Crypto has had a rough and bumpy start to 2022. But recent days have been really negative for the industry that’s centred around digital currencies. Among crypto-currencies, bitcoin is unfortunately the star attraction of this list. But why has this fall taken place? Has the winter of bitcoin finally arrived? Know The Fact is here to answer these questions and present to you the complete picture of this situation.

According to Paul Hickey, co-founder of Bespoke Investment Group, the emergence of crypto markets has been “one of the most rapid wealth creation events in human history.” He also added that “wealth destruction is proving almost as rapid on the downside.” Data collected by CoinMarketCap suggests that the price of Bitcoin in the last 24 hours has decreased by around 16%. In a span of a week, it has decreased by around 25%. In November 2021, Bitcoin skyrocketed to an all-time high of over $68,000 and has fallen more than 60% since then. Still, Bitcoin is not the only currency that has suffered a fall.

bitcoin
Bitcoin

Ethereum and other crypto-currencies
The second-largest cryptocurrency according to market value, Ethereum, has fallen by 18% over the last 24 hours. CoinMarketCap has also released data which shows that Ethereum was below $1,200 at 4 PM on June 14th and its market cap stood at $144 billion. Over the last week, the price of Ethereum has crashed by more than 30%. Other cryptocurrencies such as Cardano, Solana, and Dogecoin have fallen as well. Even stable coin Terra fell dramatically in early May, wiping out tens of billions of dollars in a matter of hours. This has been quite alarming as stable coins are seen as relatively safe as they are supposed to be backed by hard assets, such as a currency or gold.

The Federal Reserve and Inflation:
During the pandemic, the government formulated fiscal policies of stimulus money and near-zero interest rates, making it easy for businesses as well as consumers to spend and borrow. This was done to prevent the market from crashing. With the situation being better than before, the government is no longer continuing with these fiscal policies. The Fed has been increasing interest rates to combat inflation that is rampant these days.

The Case of Celsius
Celsius is a popular crypto staking and lending platform and is in the middle of a liquidity crunch. Celsius provides its customers with a yield of up to 18.63% on deposits just like banks but without regulatory safeguards. The company is said to hold $26 billion in client funds, but the amount has more than halved since October. Celsius shocked the market on July 13th after announcing that activities such as withdrawals, swaps, and transfers between accounts had been put on hold.

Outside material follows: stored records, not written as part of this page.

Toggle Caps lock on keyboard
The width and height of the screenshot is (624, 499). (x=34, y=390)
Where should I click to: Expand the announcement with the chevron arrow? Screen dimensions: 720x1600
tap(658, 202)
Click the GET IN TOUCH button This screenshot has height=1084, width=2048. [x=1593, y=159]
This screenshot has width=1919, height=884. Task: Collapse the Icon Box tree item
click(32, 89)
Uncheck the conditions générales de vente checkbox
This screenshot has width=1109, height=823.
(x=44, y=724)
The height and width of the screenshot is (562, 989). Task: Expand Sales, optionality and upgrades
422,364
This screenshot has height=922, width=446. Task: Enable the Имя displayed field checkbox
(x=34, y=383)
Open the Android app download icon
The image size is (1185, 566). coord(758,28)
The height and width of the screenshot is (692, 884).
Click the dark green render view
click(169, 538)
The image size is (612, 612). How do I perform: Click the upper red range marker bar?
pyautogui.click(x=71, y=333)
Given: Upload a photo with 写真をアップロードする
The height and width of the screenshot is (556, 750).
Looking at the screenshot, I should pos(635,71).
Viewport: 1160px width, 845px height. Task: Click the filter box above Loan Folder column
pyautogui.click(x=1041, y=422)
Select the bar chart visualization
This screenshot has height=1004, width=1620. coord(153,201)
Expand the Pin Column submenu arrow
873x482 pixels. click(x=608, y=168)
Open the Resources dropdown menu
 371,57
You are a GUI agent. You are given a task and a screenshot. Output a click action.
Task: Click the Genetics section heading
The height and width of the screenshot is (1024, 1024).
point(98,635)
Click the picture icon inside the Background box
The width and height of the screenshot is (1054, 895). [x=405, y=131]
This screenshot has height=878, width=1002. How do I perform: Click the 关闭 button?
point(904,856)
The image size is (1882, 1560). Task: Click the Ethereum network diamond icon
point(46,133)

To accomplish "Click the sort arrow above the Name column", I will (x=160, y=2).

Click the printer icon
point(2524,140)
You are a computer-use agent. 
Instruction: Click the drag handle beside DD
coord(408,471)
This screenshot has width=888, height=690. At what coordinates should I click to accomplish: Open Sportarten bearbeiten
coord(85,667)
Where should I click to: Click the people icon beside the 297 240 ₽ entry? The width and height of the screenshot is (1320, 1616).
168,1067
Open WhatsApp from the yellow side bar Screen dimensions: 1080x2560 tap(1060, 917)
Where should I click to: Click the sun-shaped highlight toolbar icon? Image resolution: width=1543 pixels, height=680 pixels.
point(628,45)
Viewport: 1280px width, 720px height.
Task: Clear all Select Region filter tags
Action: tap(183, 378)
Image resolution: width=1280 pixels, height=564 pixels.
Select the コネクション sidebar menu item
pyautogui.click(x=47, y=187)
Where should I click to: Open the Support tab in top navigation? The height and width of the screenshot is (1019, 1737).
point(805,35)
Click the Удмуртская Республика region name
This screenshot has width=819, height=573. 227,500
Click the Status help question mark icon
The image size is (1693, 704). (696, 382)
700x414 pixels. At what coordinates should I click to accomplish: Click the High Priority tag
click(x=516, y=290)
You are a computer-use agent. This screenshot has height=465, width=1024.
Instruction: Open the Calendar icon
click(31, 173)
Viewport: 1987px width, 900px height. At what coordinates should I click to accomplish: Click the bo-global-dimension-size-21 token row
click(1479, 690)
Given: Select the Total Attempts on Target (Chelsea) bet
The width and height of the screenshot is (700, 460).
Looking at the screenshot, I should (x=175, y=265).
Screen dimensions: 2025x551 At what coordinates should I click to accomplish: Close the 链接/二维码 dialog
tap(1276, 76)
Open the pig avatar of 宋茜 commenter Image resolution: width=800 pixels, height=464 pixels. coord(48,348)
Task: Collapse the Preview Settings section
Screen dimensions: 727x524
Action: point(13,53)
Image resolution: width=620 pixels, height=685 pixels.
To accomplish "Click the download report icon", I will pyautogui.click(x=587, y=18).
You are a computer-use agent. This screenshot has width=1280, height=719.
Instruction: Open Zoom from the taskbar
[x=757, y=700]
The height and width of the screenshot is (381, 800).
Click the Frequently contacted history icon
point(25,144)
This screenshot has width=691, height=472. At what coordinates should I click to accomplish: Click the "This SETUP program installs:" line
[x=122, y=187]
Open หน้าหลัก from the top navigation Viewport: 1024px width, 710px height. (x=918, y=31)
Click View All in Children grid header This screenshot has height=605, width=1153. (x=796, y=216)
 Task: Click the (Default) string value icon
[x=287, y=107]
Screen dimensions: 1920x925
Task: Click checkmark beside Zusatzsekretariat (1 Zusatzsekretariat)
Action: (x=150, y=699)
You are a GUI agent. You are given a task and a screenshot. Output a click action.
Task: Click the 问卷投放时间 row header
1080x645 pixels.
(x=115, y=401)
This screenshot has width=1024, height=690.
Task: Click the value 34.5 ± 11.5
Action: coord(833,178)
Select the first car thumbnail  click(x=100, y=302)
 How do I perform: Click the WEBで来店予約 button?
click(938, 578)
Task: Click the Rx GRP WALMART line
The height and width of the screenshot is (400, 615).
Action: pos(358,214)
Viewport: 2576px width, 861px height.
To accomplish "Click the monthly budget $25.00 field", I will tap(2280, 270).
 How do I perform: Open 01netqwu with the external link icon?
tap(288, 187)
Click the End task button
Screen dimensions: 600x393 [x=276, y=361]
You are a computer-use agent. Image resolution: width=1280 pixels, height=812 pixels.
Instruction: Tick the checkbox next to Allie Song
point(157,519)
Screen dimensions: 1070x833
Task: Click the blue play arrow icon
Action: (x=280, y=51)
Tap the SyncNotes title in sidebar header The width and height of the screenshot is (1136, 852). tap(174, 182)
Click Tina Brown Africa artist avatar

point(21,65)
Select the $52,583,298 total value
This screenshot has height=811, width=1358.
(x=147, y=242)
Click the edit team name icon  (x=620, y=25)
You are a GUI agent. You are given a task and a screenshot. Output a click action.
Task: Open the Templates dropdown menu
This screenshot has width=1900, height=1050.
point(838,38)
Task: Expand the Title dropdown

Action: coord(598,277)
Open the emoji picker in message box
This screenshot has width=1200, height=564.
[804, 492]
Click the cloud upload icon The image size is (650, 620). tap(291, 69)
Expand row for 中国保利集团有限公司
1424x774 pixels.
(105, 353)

They said that this was due to “extreme market conditions.” Celsius also said that this step was taken to “stabilize liquidity and operations.” A memo was issued by the company addressing the Celsius Community. It read, “We are taking this action today to put Celsius in a better position to honour, over time, its withdrawal obligations.”

The impact of the downfall
The breakdown in the crypto market has had a huge impact. It has erased tens of billions of dollars. The prices of Bitcoin and other crypto-assets have fallen by 20 to 40% in just over a week. Investors have been selling riskier assets such as digital currencies. This is due to their fear that the Federal Reserve will keep on hiking interest rates again this week due to worsening inflation. Inflation in the US has hit a grim milestone of a 40-year high of 8.6%.

Taking advantage of the situation
Some experts advise new investors to take advantage of the fall and buy Bitcoin and other crypto-currencies. Bitcoin and other cryptocurrencies are currently available at low prices and might prove advantageous once the crypto market starts climbing back up.